I think it just has something to do with the autofocus on your camera. Good luck with it!:spineyes:


----------



## Profish00 (May 21, 2004)

something opened it up, kill that. seven dust is good for veggies


----------



## Haute Pursuit (Jun 26, 2006)

Sharkbite said:


> I think it just has something to do with the autofocus on your camera. Good luck with it!:spineyes:


LOL, comedian. Profish, I have been applying 7 dust religiously. This is some sort of a fungus.


----------



## Rusty S (Apr 6, 2006)

Kocide. rs


----------



## BigTim (Dec 3, 2006)

It's a calcium deficiency. Get a foliar spray like Rot-Stop or Yield Booster and spray them per label instructions. Try to spray them before the rain this weekend.


----------



## ROBOWADER (May 22, 2004)

http://bexar-tx.tamu.edu/HomeHort/F1Column/2006 Articles/MAY28.htm

A couple of mine are doing the same thing. I found this on-line last night.


----------



## mowers99 (Jan 30, 2008)

Robowader has the correct answer.


----------



## Haute Pursuit (Jun 26, 2006)

I thought it was blossom end rot at first but it is not at the bottom of the affected tomatoes. I'm going to add some calcium to the soil and see what that does. If not, I'll get a fungicide like Rusty suggested.


----------



## w_r_ranch (Jan 14, 2005)

*Water evenly* - If the plant goes through drastic changes in the amount of water it gets, it may not be able to take up the calcium it need at the crucial time when the fruit is being formed. Water evenly, not too much or too little.

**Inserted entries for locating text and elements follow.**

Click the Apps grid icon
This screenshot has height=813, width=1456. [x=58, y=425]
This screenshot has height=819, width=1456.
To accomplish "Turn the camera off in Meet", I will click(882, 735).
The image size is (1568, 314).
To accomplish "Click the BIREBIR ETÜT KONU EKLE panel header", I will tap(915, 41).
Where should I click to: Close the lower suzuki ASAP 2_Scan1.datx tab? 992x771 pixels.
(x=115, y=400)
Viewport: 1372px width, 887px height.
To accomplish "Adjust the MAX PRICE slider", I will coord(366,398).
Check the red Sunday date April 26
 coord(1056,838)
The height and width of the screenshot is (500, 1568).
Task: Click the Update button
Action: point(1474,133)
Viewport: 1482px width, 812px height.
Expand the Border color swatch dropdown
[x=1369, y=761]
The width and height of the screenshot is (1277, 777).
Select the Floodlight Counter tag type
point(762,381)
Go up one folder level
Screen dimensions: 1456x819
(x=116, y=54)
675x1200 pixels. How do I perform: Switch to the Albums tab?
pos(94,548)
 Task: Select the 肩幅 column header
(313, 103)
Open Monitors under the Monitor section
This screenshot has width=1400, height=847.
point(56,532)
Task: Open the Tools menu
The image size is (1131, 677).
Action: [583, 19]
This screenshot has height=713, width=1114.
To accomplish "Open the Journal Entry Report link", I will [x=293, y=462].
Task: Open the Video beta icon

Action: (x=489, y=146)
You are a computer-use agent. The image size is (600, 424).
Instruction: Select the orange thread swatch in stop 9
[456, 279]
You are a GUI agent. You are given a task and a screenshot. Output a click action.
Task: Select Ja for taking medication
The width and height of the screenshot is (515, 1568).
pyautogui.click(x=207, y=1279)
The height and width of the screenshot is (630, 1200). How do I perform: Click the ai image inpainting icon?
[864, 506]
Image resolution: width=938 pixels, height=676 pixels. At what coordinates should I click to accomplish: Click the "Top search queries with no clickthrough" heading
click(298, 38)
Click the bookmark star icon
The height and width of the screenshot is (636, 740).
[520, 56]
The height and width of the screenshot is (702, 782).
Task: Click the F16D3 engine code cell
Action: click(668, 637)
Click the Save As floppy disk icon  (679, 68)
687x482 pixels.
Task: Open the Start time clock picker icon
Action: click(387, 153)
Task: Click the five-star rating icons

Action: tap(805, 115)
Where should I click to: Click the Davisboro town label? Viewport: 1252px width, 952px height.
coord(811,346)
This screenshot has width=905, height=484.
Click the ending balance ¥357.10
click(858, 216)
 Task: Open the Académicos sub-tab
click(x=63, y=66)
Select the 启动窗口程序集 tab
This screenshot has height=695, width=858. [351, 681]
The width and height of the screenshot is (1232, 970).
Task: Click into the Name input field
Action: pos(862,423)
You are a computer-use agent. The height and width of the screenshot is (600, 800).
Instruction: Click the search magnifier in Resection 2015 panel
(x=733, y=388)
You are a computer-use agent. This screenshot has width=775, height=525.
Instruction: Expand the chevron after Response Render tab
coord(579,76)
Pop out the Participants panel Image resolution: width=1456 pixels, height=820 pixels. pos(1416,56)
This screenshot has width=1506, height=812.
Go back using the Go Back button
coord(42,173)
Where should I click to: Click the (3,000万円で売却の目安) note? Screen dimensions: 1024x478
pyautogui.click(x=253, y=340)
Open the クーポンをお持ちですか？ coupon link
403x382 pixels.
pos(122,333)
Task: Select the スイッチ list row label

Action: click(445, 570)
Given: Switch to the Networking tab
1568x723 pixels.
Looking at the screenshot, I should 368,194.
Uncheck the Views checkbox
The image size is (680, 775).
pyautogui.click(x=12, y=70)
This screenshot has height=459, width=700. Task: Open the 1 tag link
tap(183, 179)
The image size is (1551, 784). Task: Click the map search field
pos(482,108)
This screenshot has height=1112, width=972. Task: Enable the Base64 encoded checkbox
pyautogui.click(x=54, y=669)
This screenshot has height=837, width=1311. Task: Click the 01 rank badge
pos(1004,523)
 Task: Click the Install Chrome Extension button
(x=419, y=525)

*Add the right kind of fertilizer* - Add a low nitrigen fertilizer to the soill before you plant. Too much nitrogen will cause an imbalance of growth between the roots and the leaves. If the leaves grow too fast, the plant does not have enough roots to take up calcium the squash fruit will need.

*Add lime *- The soil pH must be between 6.0 and 6.5 for optimal calcium uptake. Use lime to balance you're your soil's pH if it is too low, adding lime will correct this.

*Add gypsum* - Gypsum will help add calcium to the soil and will make that nutrient more readily available.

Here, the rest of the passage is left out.